_Task_:
Count the lines in the data below that contain the string "height", matching uppercase and lowercase exactly. Reply with the number alone.

_Exercise data_:
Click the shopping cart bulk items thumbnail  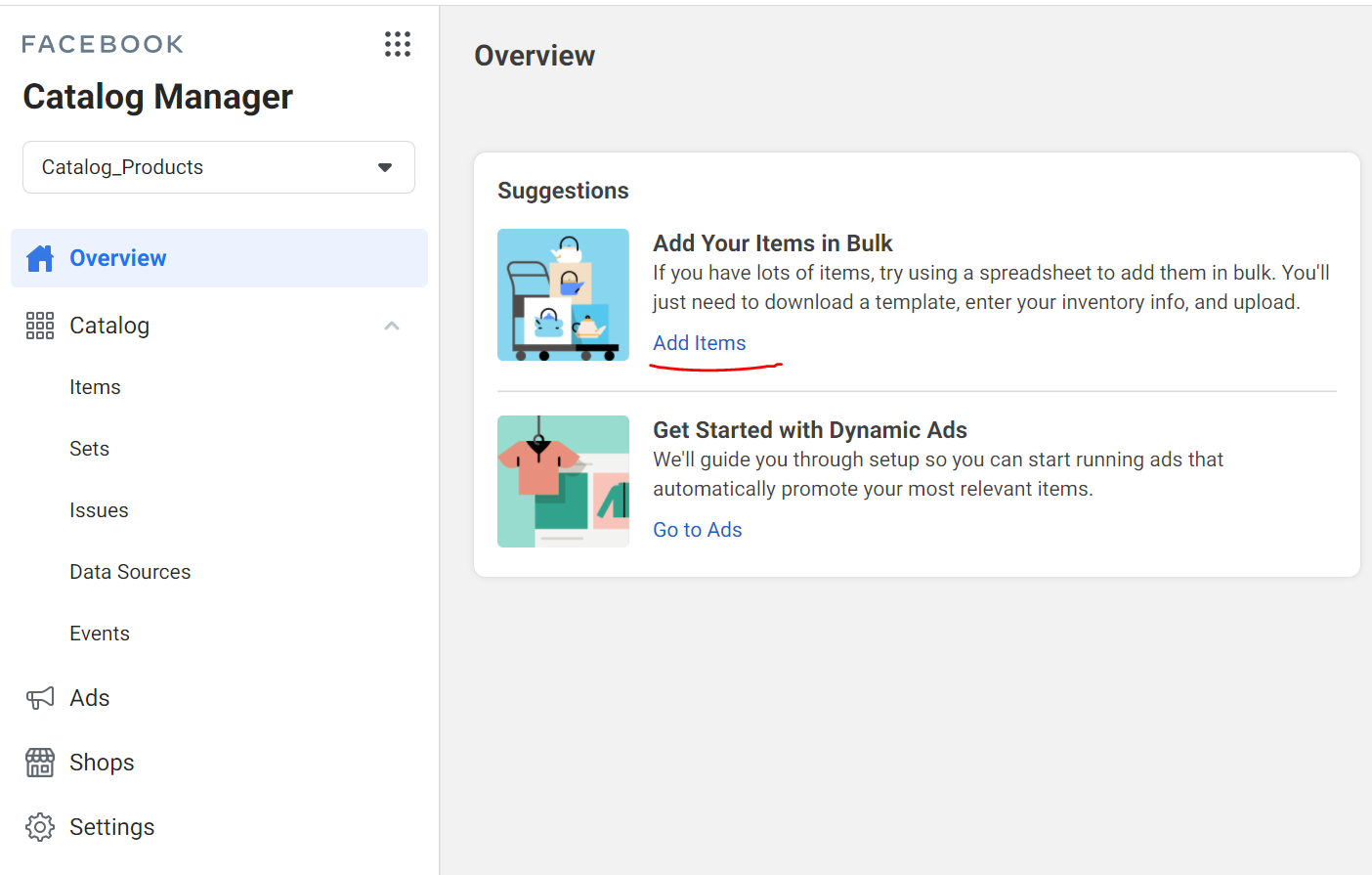(x=563, y=294)
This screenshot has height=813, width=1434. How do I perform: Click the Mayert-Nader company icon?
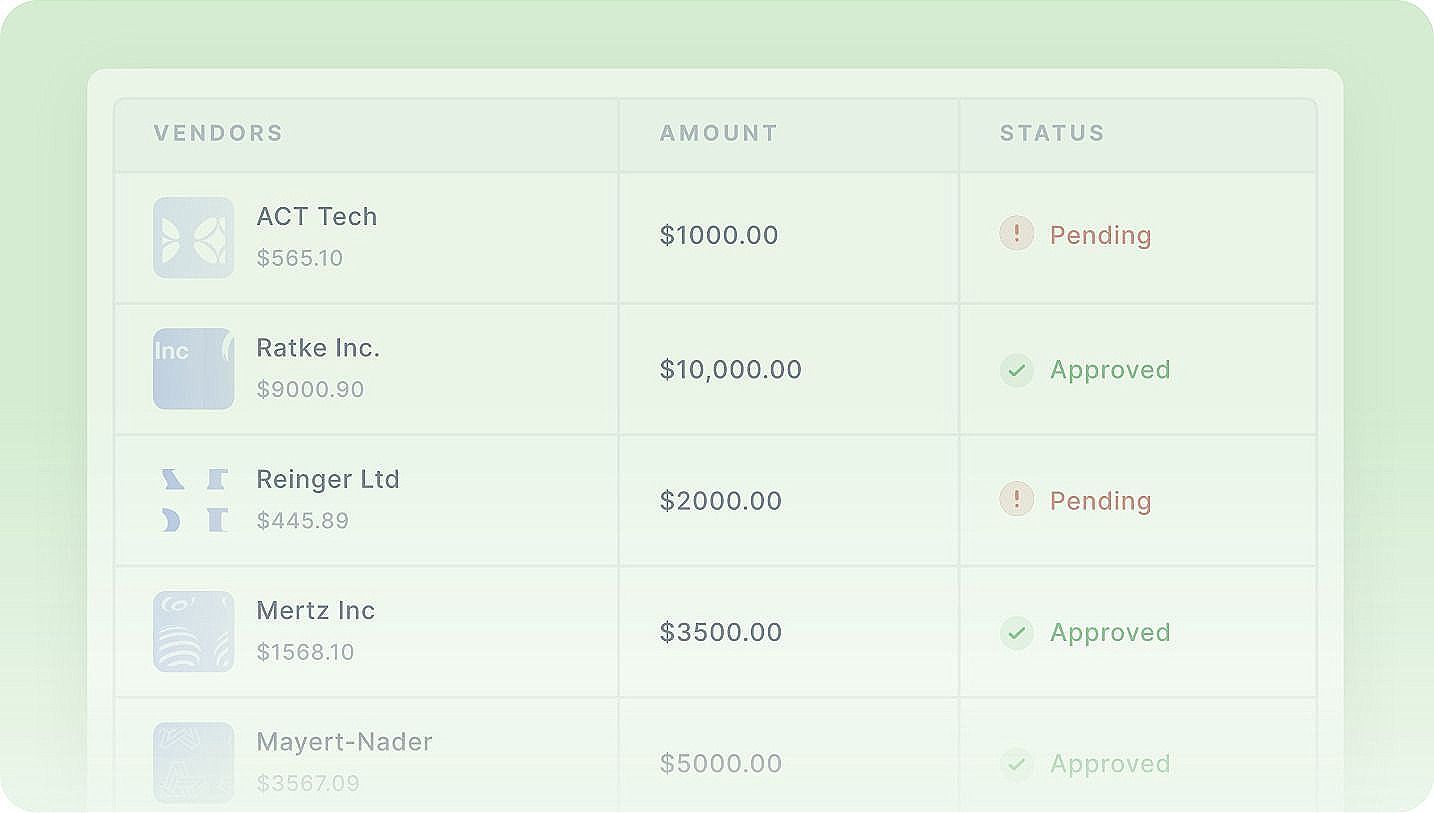click(193, 762)
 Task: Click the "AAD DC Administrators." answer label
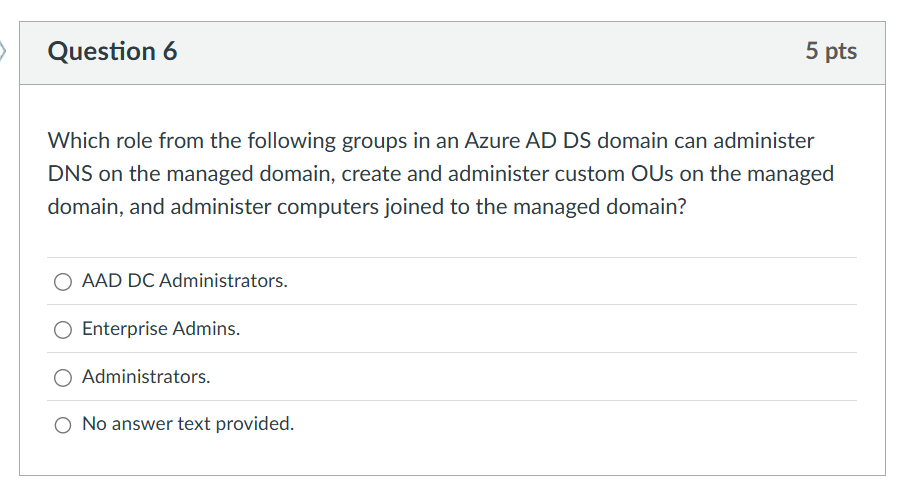click(x=185, y=281)
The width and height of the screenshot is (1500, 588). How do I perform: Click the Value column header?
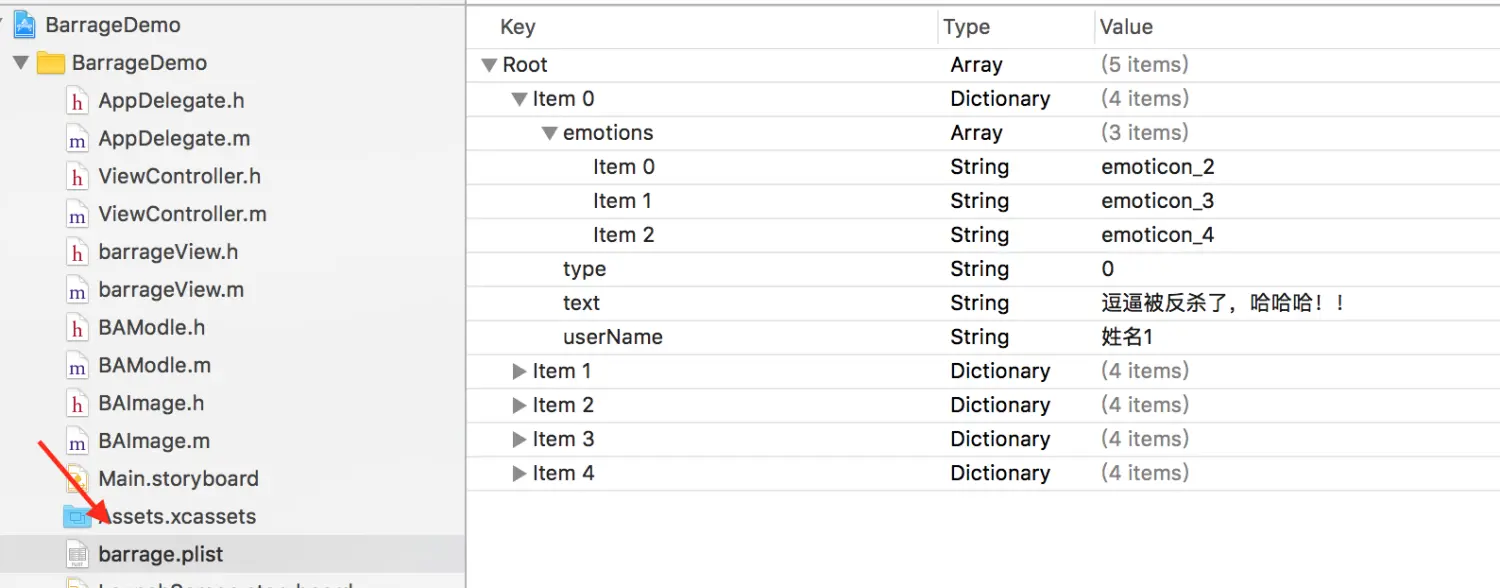coord(1126,28)
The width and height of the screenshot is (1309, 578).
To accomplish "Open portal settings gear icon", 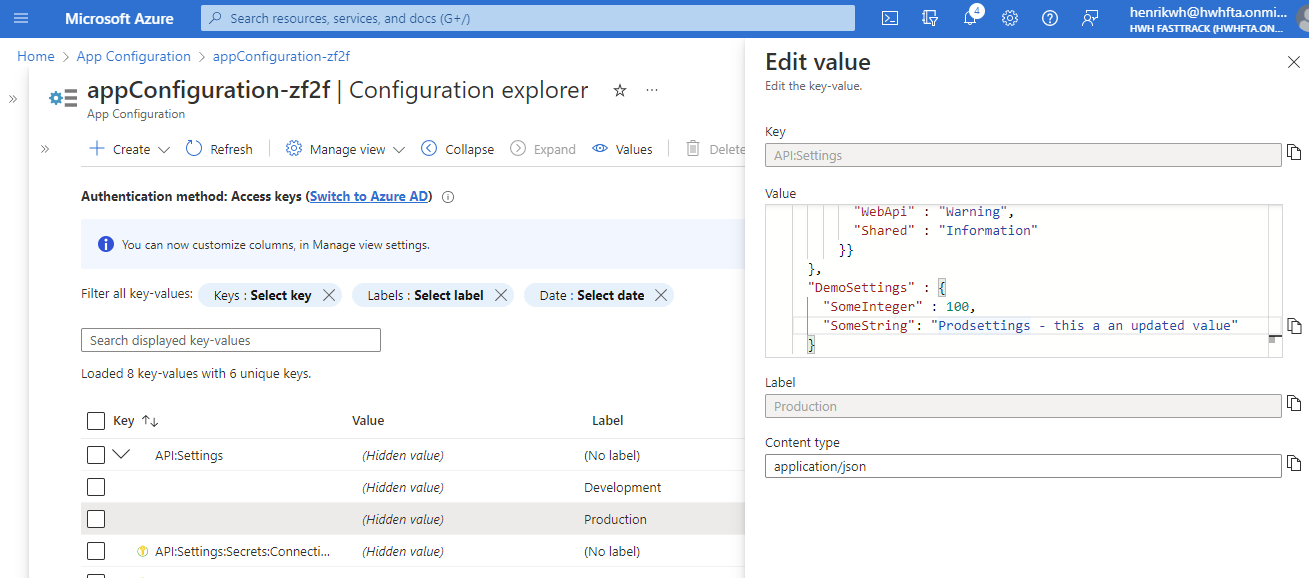I will click(x=1010, y=18).
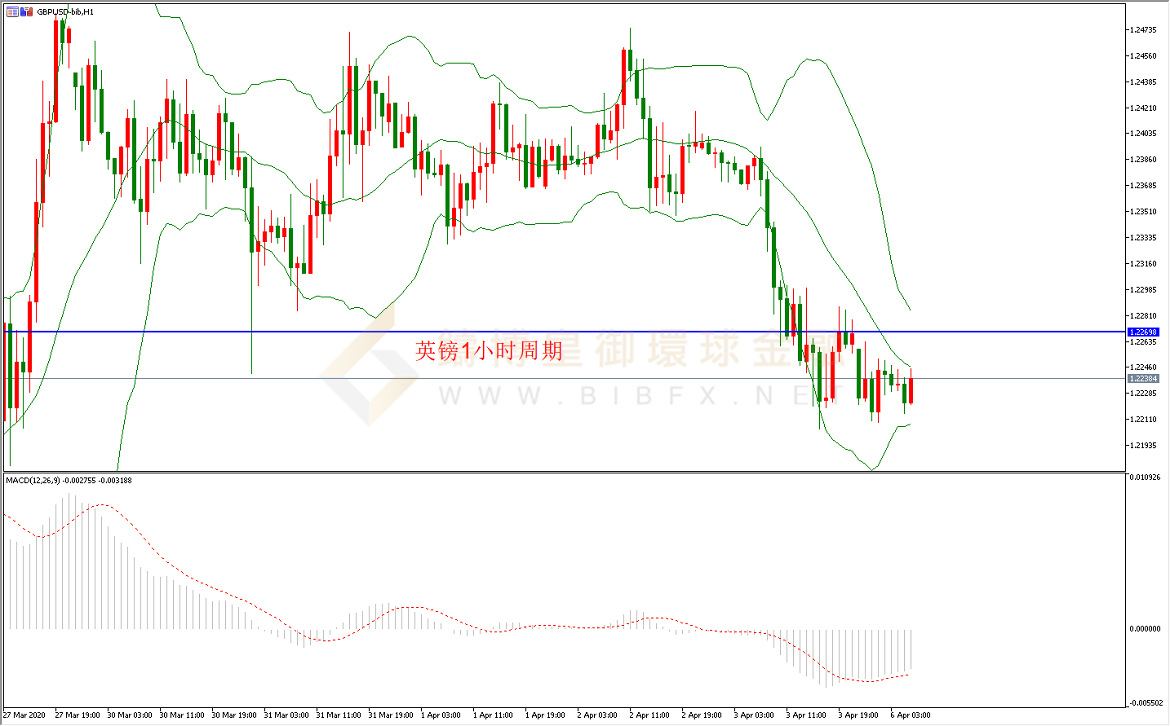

_Exercise output_:
3